> Directions: Copy the data that follows, character for character, minus the pictures.

> Records for processing:
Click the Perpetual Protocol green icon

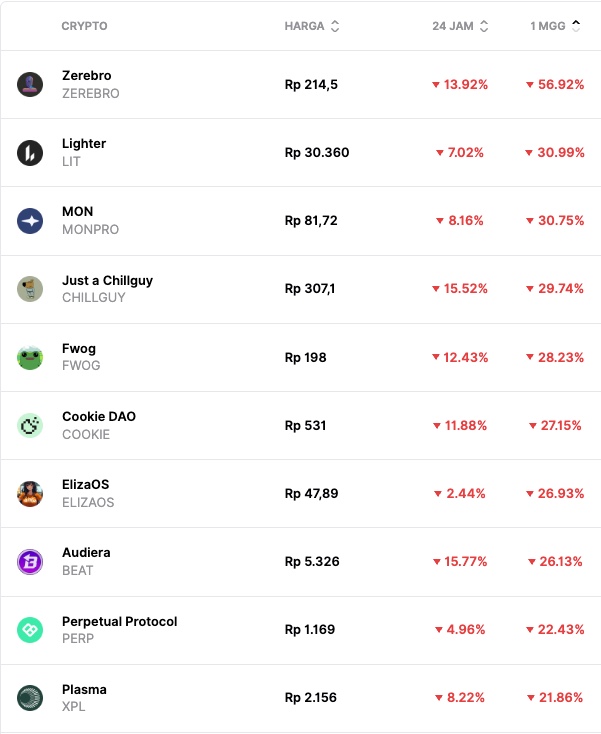click(x=30, y=630)
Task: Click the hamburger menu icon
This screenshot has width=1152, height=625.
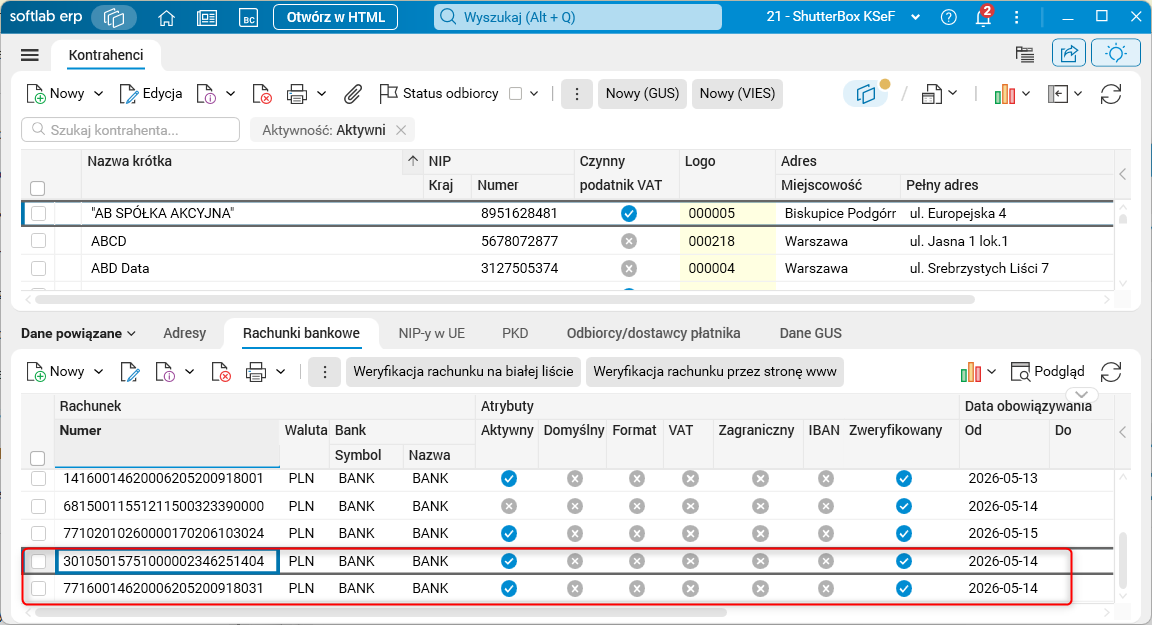Action: [x=29, y=55]
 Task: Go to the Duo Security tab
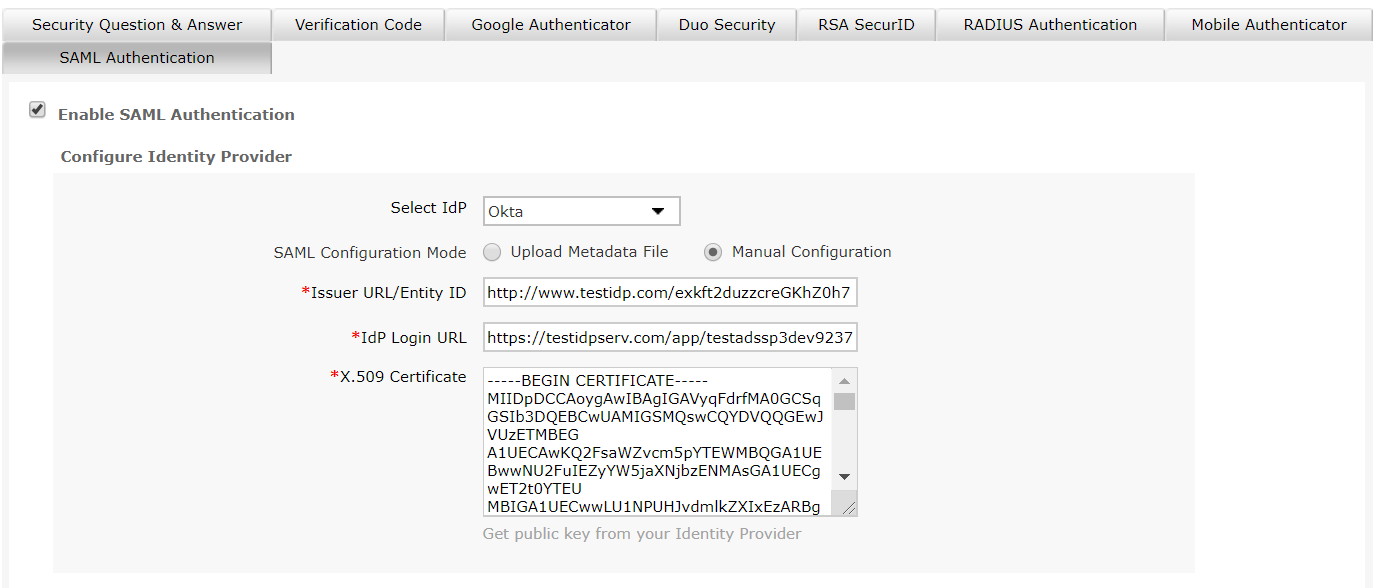pyautogui.click(x=727, y=25)
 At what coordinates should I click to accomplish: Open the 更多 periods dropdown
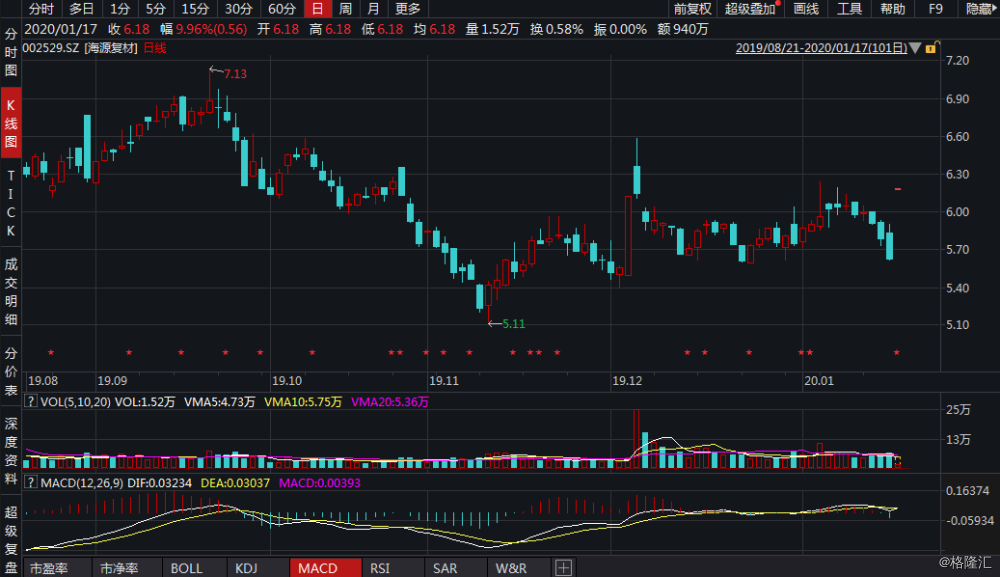[x=408, y=9]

> Task response:
Click the Perpetual Protocol green icon

click(x=30, y=630)
Task: Click the hamburger menu icon
This screenshot has width=1152, height=625.
Action: [x=29, y=55]
 Task: Go to the Duo Security tab
pyautogui.click(x=727, y=25)
 At what coordinates should I click to accomplish: Open the 更多 periods dropdown
[x=408, y=9]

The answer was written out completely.